Last month, elders of the Church of God in Christ in San Diego elevated Johnny Lee Clary to the ministry, exemplifying what all parties said is God’s transcendent love and forgiveness.
"We’re making history,” the 50-year-old Clary told The Oklahoman newspaper. “We’re building a bridge of racial reconciliation, and what better way to do that than with a former KKK leader ministering in a Black church that boasts over 6 million members? I hope I can have a great impact.
"The worst thing I ever did was swear an allegiance to the KKK, vowing to hate all Jews and Blacks and people of other races,” he continued. "I knelt before the Klan leaders as they sprinkled me with water.
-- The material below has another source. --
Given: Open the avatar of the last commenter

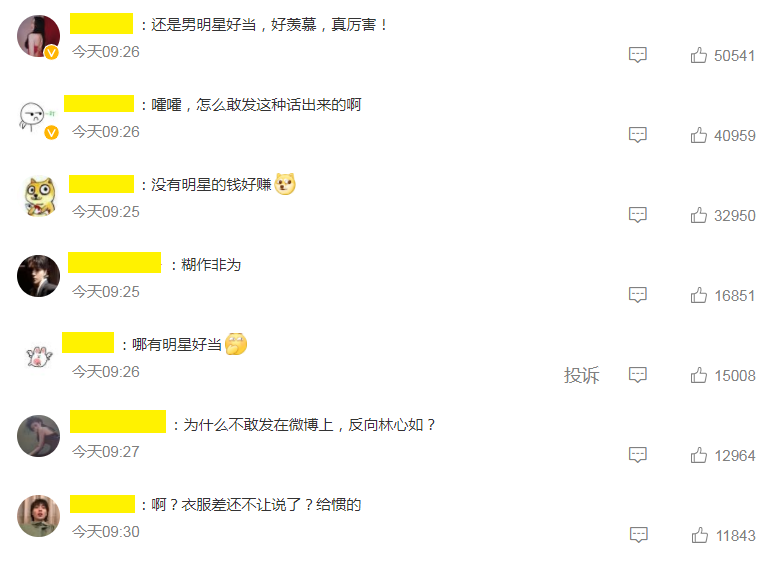Looking at the screenshot, I should point(38,516).
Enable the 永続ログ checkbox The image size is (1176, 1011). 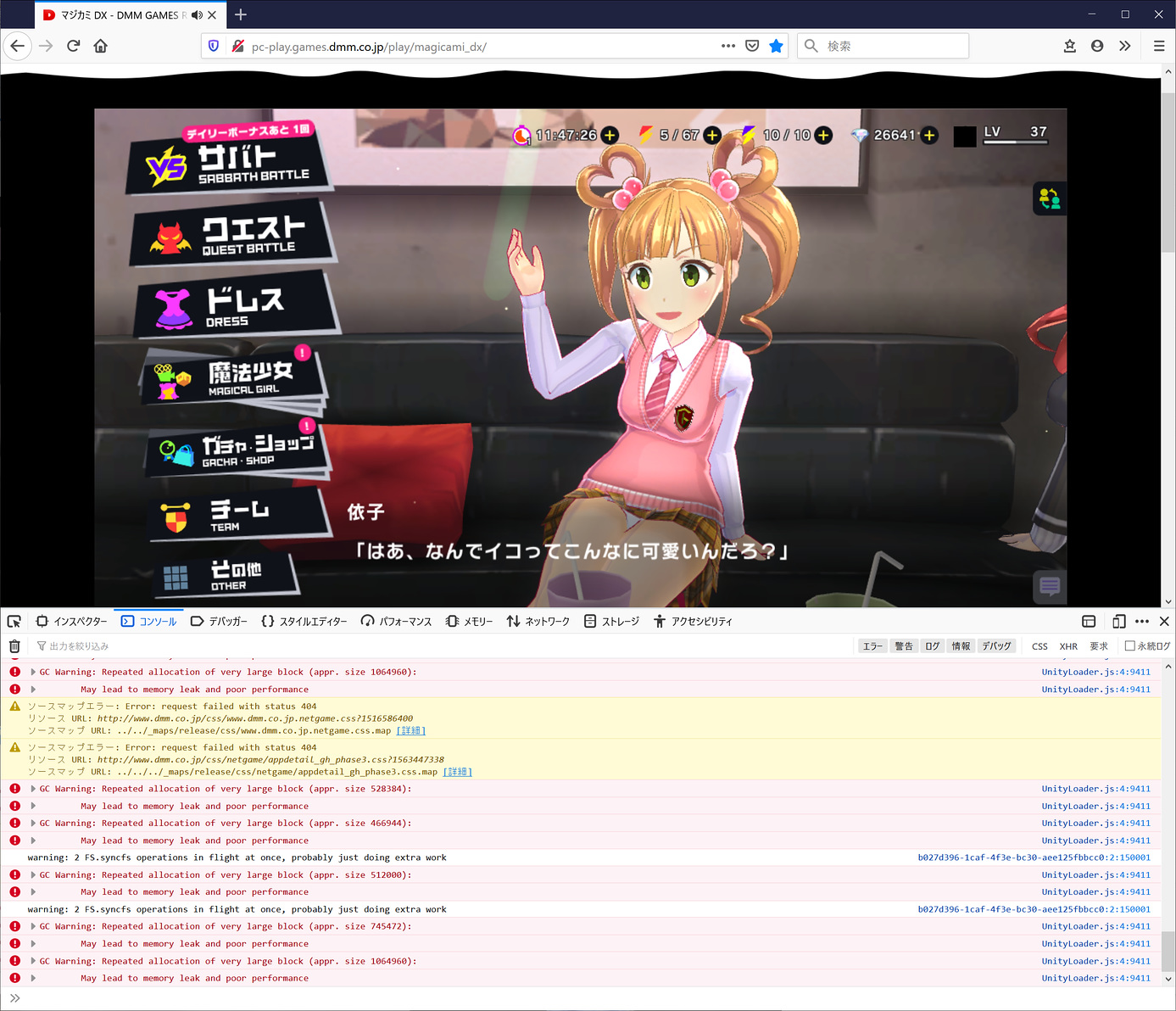1129,646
I then swore an oath to the KKK and the god of the KKK. But they can call their god anything they want — Jesus Christ or whatever. It doesn’t matter. Because their god is not the God of the Bible. Their god is Satan.”
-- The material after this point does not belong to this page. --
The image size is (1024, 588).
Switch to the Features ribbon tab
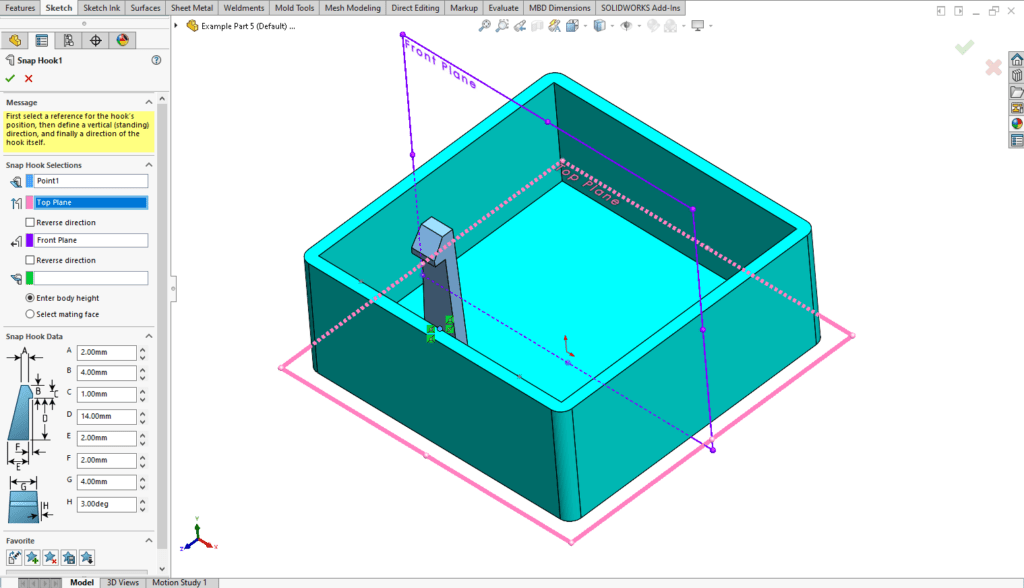pyautogui.click(x=19, y=7)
During his years in the Klan, Clary was rewarded for his messages of hate. He quickly rose through the ranks of the White Knights of the KKK, eventually attaining the status of an imperial wizard, according to The Oklahoman.
After a spat with another Klan leader, Clary quit.
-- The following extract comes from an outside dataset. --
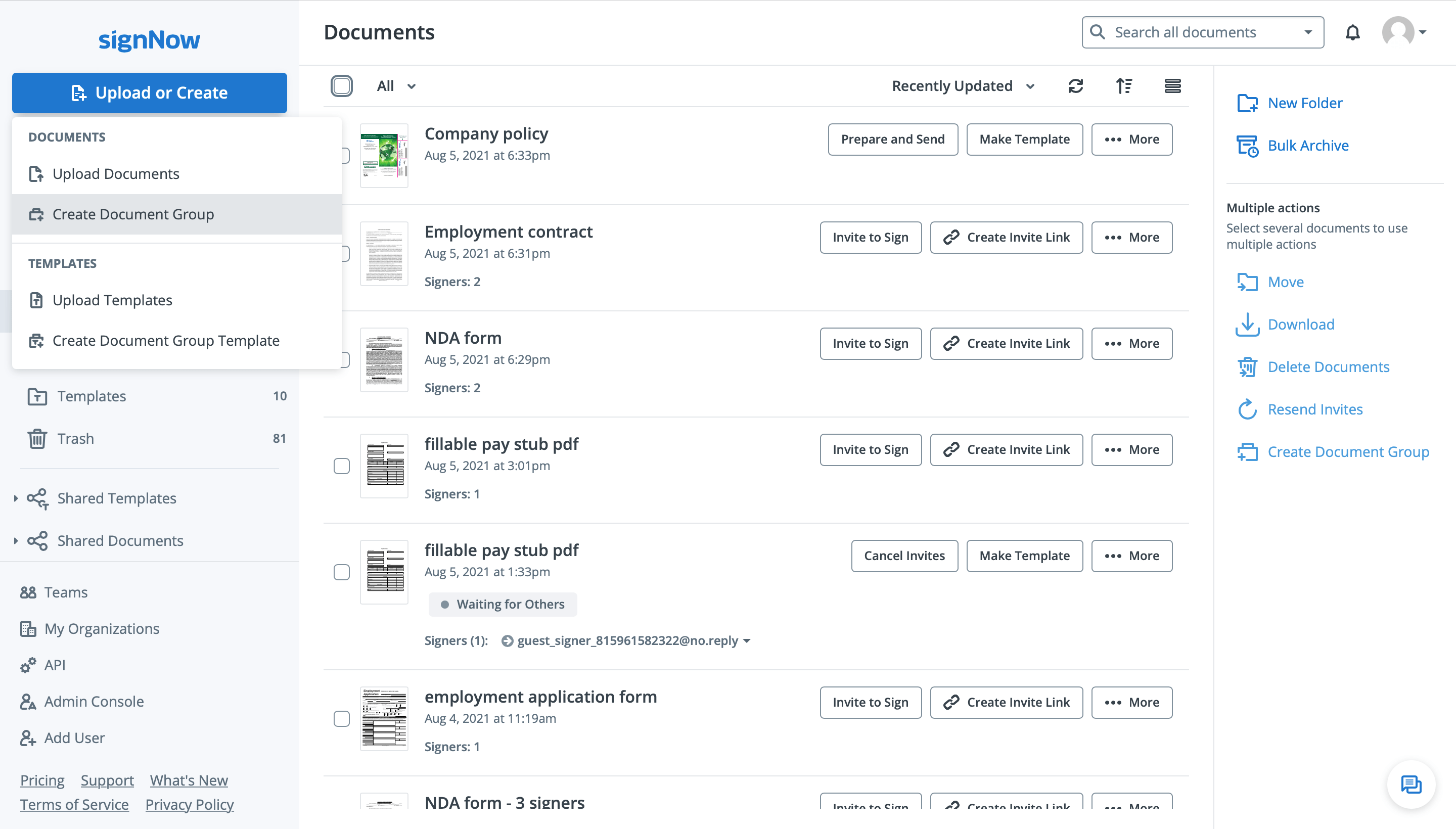Expand the All filter dropdown
This screenshot has height=829, width=1456.
point(396,86)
Not long after, he reached for the Bible, where he said he found truth and what God’s love was all about.
His travels brought him in contact with Bishop George McKinney, pastor of St. Stephen’s Cathedral Church of God in Christ in San Diego and one of the church’s 12 elders. The two met more than 15 years ago at a Christian event in Montgomery, Ala.
"Bishop McKinney and I became friends,” Clary told the Oklahoman. "One day he told me he would ordain me as a minister because the time was needed for racial reconciliation ... Finally, after years of being sidetracked, I agreed the time was right. My mission is to bring people of all races together.
"The Bible says there is one church, one Lord, one baptism, and so there should be one people.”
Said McKinney: "I’m thankful to God that there is still ongoing evidence of His grace."